WHAT YOU SHOULD DO.
Render every line of the material below as one string in a JSON list, omitting blank lines.

Stored entries
[Start]

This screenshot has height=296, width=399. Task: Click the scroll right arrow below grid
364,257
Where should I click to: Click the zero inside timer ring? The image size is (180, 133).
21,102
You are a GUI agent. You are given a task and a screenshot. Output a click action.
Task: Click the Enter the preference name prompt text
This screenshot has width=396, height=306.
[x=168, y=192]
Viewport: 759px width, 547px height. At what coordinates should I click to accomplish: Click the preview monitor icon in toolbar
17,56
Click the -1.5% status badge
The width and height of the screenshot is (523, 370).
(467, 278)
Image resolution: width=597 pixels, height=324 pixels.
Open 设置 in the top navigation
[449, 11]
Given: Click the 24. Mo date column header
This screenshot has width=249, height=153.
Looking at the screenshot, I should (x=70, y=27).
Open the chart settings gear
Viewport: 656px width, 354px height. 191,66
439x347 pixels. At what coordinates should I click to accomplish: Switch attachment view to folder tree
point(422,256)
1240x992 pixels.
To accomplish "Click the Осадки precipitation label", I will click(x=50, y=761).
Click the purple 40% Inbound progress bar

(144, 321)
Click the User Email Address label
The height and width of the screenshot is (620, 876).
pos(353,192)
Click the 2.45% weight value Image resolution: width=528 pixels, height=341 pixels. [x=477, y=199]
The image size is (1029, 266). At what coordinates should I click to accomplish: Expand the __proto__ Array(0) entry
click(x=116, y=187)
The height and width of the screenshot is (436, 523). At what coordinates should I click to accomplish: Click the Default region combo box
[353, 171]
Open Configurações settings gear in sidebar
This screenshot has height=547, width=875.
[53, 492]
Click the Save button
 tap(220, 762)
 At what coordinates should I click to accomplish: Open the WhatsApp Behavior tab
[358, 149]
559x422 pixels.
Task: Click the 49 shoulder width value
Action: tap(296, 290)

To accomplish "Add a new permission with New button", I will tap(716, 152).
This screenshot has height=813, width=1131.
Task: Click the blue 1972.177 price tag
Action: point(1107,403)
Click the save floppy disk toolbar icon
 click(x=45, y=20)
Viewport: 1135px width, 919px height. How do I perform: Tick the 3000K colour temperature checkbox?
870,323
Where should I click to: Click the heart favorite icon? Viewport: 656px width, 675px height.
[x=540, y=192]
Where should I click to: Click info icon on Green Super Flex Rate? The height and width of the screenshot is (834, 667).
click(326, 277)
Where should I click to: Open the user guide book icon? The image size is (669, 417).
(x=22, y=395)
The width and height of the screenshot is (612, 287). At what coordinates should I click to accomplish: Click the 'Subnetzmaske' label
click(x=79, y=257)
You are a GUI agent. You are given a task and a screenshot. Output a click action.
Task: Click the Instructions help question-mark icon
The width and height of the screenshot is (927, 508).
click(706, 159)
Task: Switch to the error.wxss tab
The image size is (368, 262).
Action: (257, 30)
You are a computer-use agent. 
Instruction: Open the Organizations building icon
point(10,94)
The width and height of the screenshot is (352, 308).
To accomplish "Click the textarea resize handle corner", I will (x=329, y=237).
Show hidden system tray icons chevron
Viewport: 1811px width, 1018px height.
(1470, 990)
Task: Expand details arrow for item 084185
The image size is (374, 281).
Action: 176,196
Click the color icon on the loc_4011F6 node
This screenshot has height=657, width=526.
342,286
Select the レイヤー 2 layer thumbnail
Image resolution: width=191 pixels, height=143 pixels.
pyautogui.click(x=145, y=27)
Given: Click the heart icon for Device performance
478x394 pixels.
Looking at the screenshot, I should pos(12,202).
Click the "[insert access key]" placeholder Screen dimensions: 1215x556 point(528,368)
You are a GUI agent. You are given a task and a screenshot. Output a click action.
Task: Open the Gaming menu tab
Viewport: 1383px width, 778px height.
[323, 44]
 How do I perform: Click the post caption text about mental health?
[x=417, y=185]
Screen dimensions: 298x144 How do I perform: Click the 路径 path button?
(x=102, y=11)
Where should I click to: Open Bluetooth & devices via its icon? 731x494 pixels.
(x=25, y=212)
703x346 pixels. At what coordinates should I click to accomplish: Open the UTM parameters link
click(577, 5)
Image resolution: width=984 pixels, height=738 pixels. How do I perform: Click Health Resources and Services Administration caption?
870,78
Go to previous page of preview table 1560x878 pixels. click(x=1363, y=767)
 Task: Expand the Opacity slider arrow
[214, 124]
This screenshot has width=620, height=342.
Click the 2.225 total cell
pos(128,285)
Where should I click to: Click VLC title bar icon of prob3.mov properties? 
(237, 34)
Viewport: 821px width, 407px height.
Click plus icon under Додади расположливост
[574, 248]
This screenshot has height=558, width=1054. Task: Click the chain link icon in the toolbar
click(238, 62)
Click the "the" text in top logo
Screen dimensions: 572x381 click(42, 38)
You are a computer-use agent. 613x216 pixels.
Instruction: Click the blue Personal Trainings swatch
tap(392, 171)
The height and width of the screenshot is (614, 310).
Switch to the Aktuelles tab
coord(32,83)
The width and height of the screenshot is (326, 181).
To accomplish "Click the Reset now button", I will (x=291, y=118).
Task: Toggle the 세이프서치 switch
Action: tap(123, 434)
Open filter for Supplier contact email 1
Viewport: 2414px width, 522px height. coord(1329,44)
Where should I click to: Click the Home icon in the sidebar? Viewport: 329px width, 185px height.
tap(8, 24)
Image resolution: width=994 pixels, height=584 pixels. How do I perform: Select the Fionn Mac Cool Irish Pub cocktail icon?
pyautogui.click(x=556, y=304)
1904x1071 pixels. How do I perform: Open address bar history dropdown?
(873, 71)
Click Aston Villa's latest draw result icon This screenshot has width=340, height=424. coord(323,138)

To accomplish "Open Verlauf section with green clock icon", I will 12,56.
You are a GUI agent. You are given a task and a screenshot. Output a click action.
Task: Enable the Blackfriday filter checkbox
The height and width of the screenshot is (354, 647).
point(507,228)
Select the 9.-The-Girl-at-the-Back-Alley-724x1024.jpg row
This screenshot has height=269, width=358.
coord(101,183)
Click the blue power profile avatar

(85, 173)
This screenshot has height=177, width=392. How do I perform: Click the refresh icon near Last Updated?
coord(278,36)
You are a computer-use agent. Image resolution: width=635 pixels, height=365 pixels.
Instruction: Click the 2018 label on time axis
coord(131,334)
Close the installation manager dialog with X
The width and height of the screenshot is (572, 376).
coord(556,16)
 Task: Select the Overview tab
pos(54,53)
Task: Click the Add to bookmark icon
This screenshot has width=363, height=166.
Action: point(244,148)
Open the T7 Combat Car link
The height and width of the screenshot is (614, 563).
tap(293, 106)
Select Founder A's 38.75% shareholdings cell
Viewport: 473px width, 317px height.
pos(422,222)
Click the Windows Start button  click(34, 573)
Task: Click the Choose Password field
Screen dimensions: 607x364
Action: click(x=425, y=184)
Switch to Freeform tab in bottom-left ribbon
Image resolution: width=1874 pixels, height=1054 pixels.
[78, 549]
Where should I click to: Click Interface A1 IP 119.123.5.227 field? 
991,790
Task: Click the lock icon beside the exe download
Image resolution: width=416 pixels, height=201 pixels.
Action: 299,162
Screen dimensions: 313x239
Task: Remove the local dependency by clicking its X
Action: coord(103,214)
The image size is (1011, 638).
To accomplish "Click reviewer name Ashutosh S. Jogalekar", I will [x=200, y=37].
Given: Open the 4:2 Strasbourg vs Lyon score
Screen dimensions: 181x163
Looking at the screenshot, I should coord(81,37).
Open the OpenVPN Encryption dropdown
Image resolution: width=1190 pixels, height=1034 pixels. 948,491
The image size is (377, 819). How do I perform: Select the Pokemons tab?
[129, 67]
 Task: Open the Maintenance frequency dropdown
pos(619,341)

[End]

SOLUTION FOR THIS PROBLEM.
[
  "This screenshot has height=296, width=399. Task: Click the scroll right arrow below grid",
  "364,257",
  "Where should I click to: Click the zero inside timer ring? The image size is (180, 133).",
  "21,102",
  "You are a GUI agent. You are given a task and a screenshot. Output a click action.",
  "Task: Click the Enter the preference name prompt text",
  "This screenshot has width=396, height=306.",
  "[x=168, y=192]",
  "Viewport: 759px width, 547px height. At what coordinates should I click to accomplish: Click the preview monitor icon in toolbar",
  "17,56",
  "Click the -1.5% status badge",
  "The width and height of the screenshot is (523, 370).",
  "(467, 278)",
  "Image resolution: width=597 pixels, height=324 pixels.",
  "Open 设置 in the top navigation",
  "[449, 11]",
  "Given: Click the 24. Mo date column header",
  "This screenshot has width=249, height=153.",
  "Looking at the screenshot, I should (x=70, y=27).",
  "Open the chart settings gear",
  "Viewport: 656px width, 354px height. 191,66",
  "439x347 pixels. At what coordinates should I click to accomplish: Switch attachment view to folder tree",
  "point(422,256)",
  "1240x992 pixels.",
  "To accomplish \"Click the Осадки precipitation label\", I will click(x=50, y=761).",
  "Click the purple 40% Inbound progress bar",
  "(144, 321)",
  "Click the User Email Address label",
  "The height and width of the screenshot is (620, 876).",
  "pos(353,192)",
  "Click the 2.45% weight value Image resolution: width=528 pixels, height=341 pixels. [x=477, y=199]",
  "The image size is (1029, 266). At what coordinates should I click to accomplish: Expand the __proto__ Array(0) entry",
  "click(x=116, y=187)",
  "The height and width of the screenshot is (436, 523). At what coordinates should I click to accomplish: Click the Default region combo box",
  "[353, 171]",
  "Open Configurações settings gear in sidebar",
  "This screenshot has height=547, width=875.",
  "[53, 492]",
  "Click the Save button",
  " tap(220, 762)",
  " At what coordinates should I click to accomplish: Open the WhatsApp Behavior tab",
  "[358, 149]",
  "559x422 pixels.",
  "Task: Click the 49 shoulder width value",
  "Action: tap(296, 290)",
  "To accomplish \"Add a new permission with New button\", I will tap(716, 152).",
  "This screenshot has height=813, width=1131.",
  "Task: Click the blue 1972.177 price tag",
  "Action: point(1107,403)",
  "Click the save floppy disk toolbar icon",
  " click(x=45, y=20)",
  "Viewport: 1135px width, 919px height. How do I perform: Tick the 3000K colour temperature checkbox?",
  "870,323",
  "Where should I click to: Click the heart favorite icon? Viewport: 656px width, 675px height.",
  "[x=540, y=192]",
  "Where should I click to: Click info icon on Green Super Flex Rate? The height and width of the screenshot is (834, 667).",
  "click(326, 277)",
  "Where should I click to: Open the user guide book icon? The image size is (669, 417).",
  "(x=22, y=395)",
  "The width and height of the screenshot is (612, 287). At what coordinates should I click to accomplish: Click the 'Subnetzmaske' label",
  "click(x=79, y=257)",
  "You are a GUI agent. You are given a task and a screenshot. Output a click action.",
  "Task: Click the Instructions help question-mark icon",
  "The width and height of the screenshot is (927, 508).",
  "click(706, 159)",
  "Task: Switch to the error.wxss tab",
  "The image size is (368, 262).",
  "Action: (257, 30)",
  "You are a computer-use agent. ",
  "Instruction: Open the Organizations building icon",
  "point(10,94)",
  "The width and height of the screenshot is (352, 308).",
  "To accomplish \"Click the textarea resize handle corner\", I will (x=329, y=237).",
  "Show hidden system tray icons chevron",
  "Viewport: 1811px width, 1018px height.",
  "(1470, 990)",
  "Task: Expand details arrow for item 084185",
  "The image size is (374, 281).",
  "Action: 176,196",
  "Click the color icon on the loc_4011F6 node",
  "This screenshot has height=657, width=526.",
  "342,286",
  "Select the レイヤー 2 layer thumbnail",
  "Image resolution: width=191 pixels, height=143 pixels.",
  "pyautogui.click(x=145, y=27)",
  "Given: Click the heart icon for Device performance",
  "478x394 pixels.",
  "Looking at the screenshot, I should pos(12,202).",
  "Click the \"[insert access key]\" placeholder Screen dimensions: 1215x556 point(528,368)",
  "You are a GUI agent. You are given a task and a screenshot. Output a click action.",
  "Task: Open the Gaming menu tab",
  "Viewport: 1383px width, 778px height.",
  "[323, 44]",
  " How do I perform: Click the post caption text about mental health?",
  "[x=417, y=185]",
  "Screen dimensions: 298x144 How do I perform: Click the 路径 path button?",
  "(x=102, y=11)",
  "Where should I click to: Open Bluetooth & devices via its icon? 731x494 pixels.",
  "(x=25, y=212)",
  "703x346 pixels. At what coordinates should I click to accomplish: Open the UTM parameters link",
  "click(577, 5)",
  "Image resolution: width=984 pixels, height=738 pixels. How do I perform: Click Health Resources and Services Administration caption?",
  "870,78",
  "Go to previous page of preview table 1560x878 pixels. click(x=1363, y=767)",
  " Task: Expand the Opacity slider arrow",
  "[214, 124]",
  "This screenshot has width=620, height=342.",
  "Click the 2.225 total cell",
  "pos(128,285)",
  "Where should I click to: Click VLC title bar icon of prob3.mov properties? ",
  "(237, 34)",
  "Viewport: 821px width, 407px height.",
  "Click plus icon under Додади расположливост",
  "[574, 248]",
  "This screenshot has height=558, width=1054. Task: Click the chain link icon in the toolbar",
  "click(238, 62)",
  "Click the \"the\" text in top logo",
  "Screen dimensions: 572x381 click(42, 38)",
  "You are a computer-use agent. 613x216 pixels.",
  "Instruction: Click the blue Personal Trainings swatch",
  "tap(392, 171)",
  "The height and width of the screenshot is (614, 310).",
  "Switch to the Aktuelles tab",
  "coord(32,83)",
  "The width and height of the screenshot is (326, 181).",
  "To accomplish \"Click the Reset now button\", I will (x=291, y=118).",
  "Task: Toggle the 세이프서치 switch",
  "Action: tap(123, 434)",
  "Open filter for Supplier contact email 1",
  "Viewport: 2414px width, 522px height. coord(1329,44)",
  "Where should I click to: Click the Home icon in the sidebar? Viewport: 329px width, 185px height.",
  "tap(8, 24)",
  "Image resolution: width=994 pixels, height=584 pixels. How do I perform: Select the Fionn Mac Cool Irish Pub cocktail icon?",
  "pyautogui.click(x=556, y=304)",
  "1904x1071 pixels. How do I perform: Open address bar history dropdown?",
  "(873, 71)",
  "Click Aston Villa's latest draw result icon This screenshot has width=340, height=424. coord(323,138)",
  "To accomplish \"Open Verlauf section with green clock icon\", I will 12,56.",
  "You are a GUI agent. You are given a task and a screenshot. Output a click action.",
  "Task: Enable the Blackfriday filter checkbox",
  "The height and width of the screenshot is (354, 647).",
  "point(507,228)",
  "Select the 9.-The-Girl-at-the-Back-Alley-724x1024.jpg row",
  "This screenshot has height=269, width=358.",
  "coord(101,183)",
  "Click the blue power profile avatar",
  "(85, 173)",
  "This screenshot has height=177, width=392. How do I perform: Click the refresh icon near Last Updated?",
  "coord(278,36)",
  "You are a computer-use agent. Image resolution: width=635 pixels, height=365 pixels.",
  "Instruction: Click the 2018 label on time axis",
  "coord(131,334)",
  "Close the installation manager dialog with X",
  "The width and height of the screenshot is (572, 376).",
  "coord(556,16)",
  " Task: Select the Overview tab",
  "pos(54,53)",
  "Task: Click the Add to bookmark icon",
  "This screenshot has width=363, height=166.",
  "Action: point(244,148)",
  "Open the T7 Combat Car link",
  "The height and width of the screenshot is (614, 563).",
  "tap(293, 106)",
  "Select Founder A's 38.75% shareholdings cell",
  "Viewport: 473px width, 317px height.",
  "pos(422,222)",
  "Click the Windows Start button  click(34, 573)",
  "Task: Click the Choose Password field",
  "Screen dimensions: 607x364",
  "Action: click(x=425, y=184)",
  "Switch to Freeform tab in bottom-left ribbon",
  "Image resolution: width=1874 pixels, height=1054 pixels.",
  "[78, 549]",
  "Where should I click to: Click Interface A1 IP 119.123.5.227 field? ",
  "991,790",
  "Task: Click the lock icon beside the exe download",
  "Image resolution: width=416 pixels, height=201 pixels.",
  "Action: 299,162",
  "Screen dimensions: 313x239",
  "Task: Remove the local dependency by clicking its X",
  "Action: coord(103,214)",
  "The image size is (1011, 638).",
  "To accomplish \"Click reviewer name Ashutosh S. Jogalekar\", I will [x=200, y=37].",
  "Given: Open the 4:2 Strasbourg vs Lyon score",
  "Screen dimensions: 181x163",
  "Looking at the screenshot, I should coord(81,37).",
  "Open the OpenVPN Encryption dropdown",
  "Image resolution: width=1190 pixels, height=1034 pixels. 948,491",
  "The image size is (377, 819). How do I perform: Select the Pokemons tab?",
  "[129, 67]",
  " Task: Open the Maintenance frequency dropdown",
  "pos(619,341)"
]